NORSE AIR Charter has a new owner.
After 12 years spent building the company into a major force in the local airfreight charter market, Deirdre Ward has sold to Dave Avnit and Nadja Venter whose involvement in the aviation industry provides a launch pad for the development of Norse Air from an airfreight broker into other aviation activities, encompassing ownership of aircraft.
Ward will continue her involvement in Norse and maintains her position as a director of the company.
Norse Air Charter adds a further string to the Avnit/Venter aviation portfolio. Their current business base comprises Strato Air Services, which owns seven aircraft and operates a domestic cheque courier operation, and SASI, the investment arm of the company owning various aircraft.
The idea is to tap into the synergies between the charter side, the Strato operations and aircraft ownership. Norse Air has entered into a joint venture with Volare Volga, one of Ukraine's largest aircraft operators.
"The combination of charter, aircraft ownership and operations creates a formidable force in the airfreight industry," says Venter.

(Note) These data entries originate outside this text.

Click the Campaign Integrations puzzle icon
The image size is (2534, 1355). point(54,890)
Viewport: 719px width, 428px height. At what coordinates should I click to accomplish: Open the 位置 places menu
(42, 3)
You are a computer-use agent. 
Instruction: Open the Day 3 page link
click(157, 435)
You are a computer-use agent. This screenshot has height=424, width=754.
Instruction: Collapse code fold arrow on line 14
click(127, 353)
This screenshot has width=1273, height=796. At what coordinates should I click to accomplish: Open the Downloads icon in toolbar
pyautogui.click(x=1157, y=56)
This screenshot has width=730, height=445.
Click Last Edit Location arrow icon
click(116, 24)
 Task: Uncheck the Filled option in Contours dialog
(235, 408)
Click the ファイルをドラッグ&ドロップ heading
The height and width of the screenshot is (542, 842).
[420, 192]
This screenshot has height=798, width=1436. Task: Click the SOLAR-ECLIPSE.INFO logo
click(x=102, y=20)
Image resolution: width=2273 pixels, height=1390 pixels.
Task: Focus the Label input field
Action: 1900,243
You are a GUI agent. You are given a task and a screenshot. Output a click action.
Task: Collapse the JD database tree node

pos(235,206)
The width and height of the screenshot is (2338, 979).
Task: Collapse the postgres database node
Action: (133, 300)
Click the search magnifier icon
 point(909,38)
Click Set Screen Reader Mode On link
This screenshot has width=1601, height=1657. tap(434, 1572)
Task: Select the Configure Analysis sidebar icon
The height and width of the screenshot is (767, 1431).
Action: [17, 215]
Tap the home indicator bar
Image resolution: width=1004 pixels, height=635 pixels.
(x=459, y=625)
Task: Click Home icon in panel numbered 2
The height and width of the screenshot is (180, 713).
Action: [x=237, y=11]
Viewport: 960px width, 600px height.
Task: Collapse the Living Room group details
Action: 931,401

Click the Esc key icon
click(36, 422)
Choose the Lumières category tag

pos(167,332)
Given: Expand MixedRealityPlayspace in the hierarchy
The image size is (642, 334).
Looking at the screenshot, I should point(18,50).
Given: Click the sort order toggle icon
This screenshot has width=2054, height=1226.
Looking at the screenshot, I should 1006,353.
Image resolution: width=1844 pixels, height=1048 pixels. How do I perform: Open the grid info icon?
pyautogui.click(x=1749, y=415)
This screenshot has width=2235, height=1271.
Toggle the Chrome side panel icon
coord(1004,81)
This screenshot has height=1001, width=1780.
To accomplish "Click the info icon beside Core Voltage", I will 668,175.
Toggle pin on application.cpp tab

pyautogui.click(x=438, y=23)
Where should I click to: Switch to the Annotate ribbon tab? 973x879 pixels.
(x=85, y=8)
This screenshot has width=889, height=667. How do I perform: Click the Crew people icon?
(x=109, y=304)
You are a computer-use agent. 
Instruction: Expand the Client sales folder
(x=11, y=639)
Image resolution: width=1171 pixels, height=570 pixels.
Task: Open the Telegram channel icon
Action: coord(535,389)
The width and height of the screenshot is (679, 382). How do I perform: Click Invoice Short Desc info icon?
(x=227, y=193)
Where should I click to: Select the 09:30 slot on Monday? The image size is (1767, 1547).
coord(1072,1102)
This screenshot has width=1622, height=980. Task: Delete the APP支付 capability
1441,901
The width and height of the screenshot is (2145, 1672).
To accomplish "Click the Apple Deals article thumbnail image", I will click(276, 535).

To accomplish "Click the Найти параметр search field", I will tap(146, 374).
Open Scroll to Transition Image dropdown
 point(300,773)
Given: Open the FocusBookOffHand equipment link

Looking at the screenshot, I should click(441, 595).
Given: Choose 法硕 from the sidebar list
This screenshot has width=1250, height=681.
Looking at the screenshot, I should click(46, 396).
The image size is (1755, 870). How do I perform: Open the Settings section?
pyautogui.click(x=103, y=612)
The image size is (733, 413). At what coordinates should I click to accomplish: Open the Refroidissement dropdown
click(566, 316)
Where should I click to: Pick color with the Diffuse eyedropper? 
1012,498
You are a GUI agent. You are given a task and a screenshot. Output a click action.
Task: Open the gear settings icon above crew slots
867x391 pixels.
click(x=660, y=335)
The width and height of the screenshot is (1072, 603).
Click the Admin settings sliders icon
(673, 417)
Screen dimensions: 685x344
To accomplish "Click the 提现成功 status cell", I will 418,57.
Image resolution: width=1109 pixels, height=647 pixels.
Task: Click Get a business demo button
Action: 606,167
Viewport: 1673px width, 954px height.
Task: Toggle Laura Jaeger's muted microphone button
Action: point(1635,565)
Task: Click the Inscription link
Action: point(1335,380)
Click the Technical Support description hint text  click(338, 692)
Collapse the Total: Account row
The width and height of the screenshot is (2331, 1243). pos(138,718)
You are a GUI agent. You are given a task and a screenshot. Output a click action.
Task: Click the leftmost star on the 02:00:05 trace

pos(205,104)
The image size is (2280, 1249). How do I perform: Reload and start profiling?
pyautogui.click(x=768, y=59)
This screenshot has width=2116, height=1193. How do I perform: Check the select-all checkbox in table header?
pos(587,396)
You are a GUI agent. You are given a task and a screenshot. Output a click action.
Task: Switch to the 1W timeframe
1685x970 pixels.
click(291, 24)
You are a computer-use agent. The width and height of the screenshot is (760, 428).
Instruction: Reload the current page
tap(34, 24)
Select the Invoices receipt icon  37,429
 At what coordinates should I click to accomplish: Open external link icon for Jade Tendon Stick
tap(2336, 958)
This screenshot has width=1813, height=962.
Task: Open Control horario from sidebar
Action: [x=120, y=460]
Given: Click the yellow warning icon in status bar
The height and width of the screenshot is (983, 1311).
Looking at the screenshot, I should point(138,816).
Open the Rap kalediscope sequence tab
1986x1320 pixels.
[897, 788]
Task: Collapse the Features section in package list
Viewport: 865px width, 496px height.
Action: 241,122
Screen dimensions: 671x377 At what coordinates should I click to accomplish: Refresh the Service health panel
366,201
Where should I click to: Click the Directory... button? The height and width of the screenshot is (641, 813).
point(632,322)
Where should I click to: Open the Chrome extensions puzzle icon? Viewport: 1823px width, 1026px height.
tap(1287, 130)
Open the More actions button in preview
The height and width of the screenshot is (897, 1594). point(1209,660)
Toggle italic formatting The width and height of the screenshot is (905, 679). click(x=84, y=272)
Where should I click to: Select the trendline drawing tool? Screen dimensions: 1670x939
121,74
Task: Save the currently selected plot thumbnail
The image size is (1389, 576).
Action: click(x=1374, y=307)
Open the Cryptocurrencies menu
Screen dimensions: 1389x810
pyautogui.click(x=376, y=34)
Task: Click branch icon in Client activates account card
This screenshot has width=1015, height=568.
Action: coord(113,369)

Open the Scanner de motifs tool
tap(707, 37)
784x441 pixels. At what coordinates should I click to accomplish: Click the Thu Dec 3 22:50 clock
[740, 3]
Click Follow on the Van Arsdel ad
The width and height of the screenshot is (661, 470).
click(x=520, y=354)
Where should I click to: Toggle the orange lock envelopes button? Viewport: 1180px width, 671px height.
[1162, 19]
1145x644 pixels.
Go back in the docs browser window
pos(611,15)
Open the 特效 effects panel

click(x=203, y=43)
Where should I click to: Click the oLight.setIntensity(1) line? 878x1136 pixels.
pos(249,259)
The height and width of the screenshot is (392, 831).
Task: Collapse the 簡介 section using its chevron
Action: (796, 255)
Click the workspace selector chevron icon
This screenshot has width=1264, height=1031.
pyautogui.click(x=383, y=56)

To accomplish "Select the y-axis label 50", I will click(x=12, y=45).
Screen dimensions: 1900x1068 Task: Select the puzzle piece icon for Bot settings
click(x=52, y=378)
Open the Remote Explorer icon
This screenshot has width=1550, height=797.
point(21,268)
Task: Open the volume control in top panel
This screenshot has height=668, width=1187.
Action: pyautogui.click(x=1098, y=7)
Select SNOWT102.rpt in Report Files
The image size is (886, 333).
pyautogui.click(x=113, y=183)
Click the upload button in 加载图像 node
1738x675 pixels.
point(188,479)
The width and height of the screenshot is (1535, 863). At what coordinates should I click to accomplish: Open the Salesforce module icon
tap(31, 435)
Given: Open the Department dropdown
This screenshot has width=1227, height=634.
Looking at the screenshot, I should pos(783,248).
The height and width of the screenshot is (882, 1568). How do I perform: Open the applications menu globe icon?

Avnit, who has always had a passion for flying and is a commercially rated pilot, comes from a financial services industry background. "It's a question of finding creative ways of financial structuring, looking for contracts, buying an aircraft based on those contracts and putting it into the contract. You then obtain a dollar-based income with rand costs." And this is where he believes that the new acquisition fits well into the company's future thinking.
Norse Air currently operates eight Ilyushin 76 aircraft, two Antonov 12s and one Antonov 26 in a joint venture with Volare Volga. It also retains its general sales agency for Antonov/
Heavylift Airlines affording access to six Antonov 124s (100 ton capacity) and one Antonov 225 (200 ton capacity). Norse also has access to Tristars, B707s, B747s and DC 8s.
The company moves a diverse range of cargo from mining and military equipment to vehicles, animals and heavy machinery mainly into southern and northern Africa.
Charter business into Africa is feast or famine, says Ward, dictated largely by politics. However she believes the potential in Africa is limitless. "Security is so poor by truck and the infrastructure in many African states is so underdeveloped that although airfreight is more expensive, in the bigger picture it often makes financial sense."
According to Ward last year was the company's best, the successful completion of the first phase of the Vodacom installation in the DRC spearheaded by Brolaz projects bearing testimony to the general upward investment trend into Africa over the past 18 months.
Immediate plans, says Venter, will be to consolidate and build on Norse Air's successful track record.